Call it beginner’s luck, but my wee lass came home with this penultimate crown. I met her off her train/bus commute home festooned in her gold and red crown and adorned in the widest grin. I will admit at first that I found it quite charming, but had no idea what she had accomplished. Not until our Danish contacts kept commenting how special and amazing and special and cool and special it was that she achieved said Kattekonge crowning. Children apparently go their whole lives hoping and striving for said title, but alas my wee lass got it on her first go. Now – just to be clear – she waited her turn and not until her 5th whack in the line did she lay into that last board and win her major award. Those who know her can only imagine her fierce determination to knock that thing off.

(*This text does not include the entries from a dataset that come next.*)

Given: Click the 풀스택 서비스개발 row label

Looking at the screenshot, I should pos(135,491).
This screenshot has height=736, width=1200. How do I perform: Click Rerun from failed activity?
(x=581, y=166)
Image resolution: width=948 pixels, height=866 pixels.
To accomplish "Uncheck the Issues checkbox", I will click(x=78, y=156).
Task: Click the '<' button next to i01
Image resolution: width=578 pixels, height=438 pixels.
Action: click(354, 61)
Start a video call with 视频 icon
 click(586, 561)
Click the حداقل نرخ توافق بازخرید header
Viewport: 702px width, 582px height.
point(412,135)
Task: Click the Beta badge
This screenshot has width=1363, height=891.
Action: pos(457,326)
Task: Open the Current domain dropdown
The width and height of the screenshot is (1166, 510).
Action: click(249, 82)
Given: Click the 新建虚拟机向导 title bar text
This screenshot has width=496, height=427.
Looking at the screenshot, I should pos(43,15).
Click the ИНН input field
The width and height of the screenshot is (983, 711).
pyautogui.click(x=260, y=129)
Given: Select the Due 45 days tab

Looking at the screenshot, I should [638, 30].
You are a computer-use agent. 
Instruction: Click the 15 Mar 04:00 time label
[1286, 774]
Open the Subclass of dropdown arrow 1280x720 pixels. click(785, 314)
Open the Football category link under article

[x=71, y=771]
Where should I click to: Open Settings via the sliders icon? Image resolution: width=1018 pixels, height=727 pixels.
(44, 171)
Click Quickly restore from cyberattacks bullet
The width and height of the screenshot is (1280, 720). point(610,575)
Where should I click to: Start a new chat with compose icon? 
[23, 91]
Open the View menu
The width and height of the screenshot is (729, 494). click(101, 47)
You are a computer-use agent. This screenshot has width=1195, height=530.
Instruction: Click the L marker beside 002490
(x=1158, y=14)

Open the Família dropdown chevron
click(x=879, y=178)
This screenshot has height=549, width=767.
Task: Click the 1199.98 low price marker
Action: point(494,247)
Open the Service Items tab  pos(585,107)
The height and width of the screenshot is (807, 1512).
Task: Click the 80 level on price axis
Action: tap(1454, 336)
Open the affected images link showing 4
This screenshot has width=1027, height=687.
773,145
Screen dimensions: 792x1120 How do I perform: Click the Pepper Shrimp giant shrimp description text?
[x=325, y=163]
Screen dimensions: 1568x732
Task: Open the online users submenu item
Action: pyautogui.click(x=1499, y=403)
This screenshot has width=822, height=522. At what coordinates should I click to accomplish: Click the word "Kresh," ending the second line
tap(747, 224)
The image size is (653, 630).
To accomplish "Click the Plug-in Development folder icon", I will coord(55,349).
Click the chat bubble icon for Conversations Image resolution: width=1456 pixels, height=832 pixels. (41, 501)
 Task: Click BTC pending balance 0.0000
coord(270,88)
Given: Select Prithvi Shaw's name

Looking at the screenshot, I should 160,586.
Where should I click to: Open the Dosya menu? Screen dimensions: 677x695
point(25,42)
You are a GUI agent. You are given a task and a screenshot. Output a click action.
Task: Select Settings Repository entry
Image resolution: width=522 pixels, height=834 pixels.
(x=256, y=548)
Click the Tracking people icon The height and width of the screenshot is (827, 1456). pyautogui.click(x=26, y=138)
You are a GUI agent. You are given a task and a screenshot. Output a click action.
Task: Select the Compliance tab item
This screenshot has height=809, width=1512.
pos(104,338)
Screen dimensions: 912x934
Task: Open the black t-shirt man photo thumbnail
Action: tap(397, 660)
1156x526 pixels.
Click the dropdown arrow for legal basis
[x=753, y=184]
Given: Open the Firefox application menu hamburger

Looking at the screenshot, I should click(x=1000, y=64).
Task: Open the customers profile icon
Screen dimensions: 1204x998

Even the boys were impressed. Hugs and cheers from classmates, alongside more than a few covetous glances to be sure.
All hail the Cat King!
So this year, maybe we missed the costumes, didn’t even really sample all the fastelavn bolles, didn’t get to earn the candy or monies (we didn’t know the songs), but my kids will have forever memories of the season, especially my Kattekonge. Will we give something up for Lent? No. We have given much up to be here. Besides a disposal (I still really miss that), a comfy couch, a car that comfortably fits us all – we have given up the regularity of seeing good friends. Given up holidays and events with families. Passed on leading committees, making sports teams, dancing on stages. We have given up to be here. We have made our sacrifices, be it Lenten in determination or not. But what have we gained. It is still being clarified. But so far, I know it will have to include; experience, culture, empathy, people, adventure, tradition. Will they all be experiences and adventures that we choose. Maybe not. But part of us, they will be. And as Lent is a time of internal perspective, I can appreciate the introspection and inward turn in anticipation for longer days and the rebirth of the explorer inside of us all. Just wait. I am.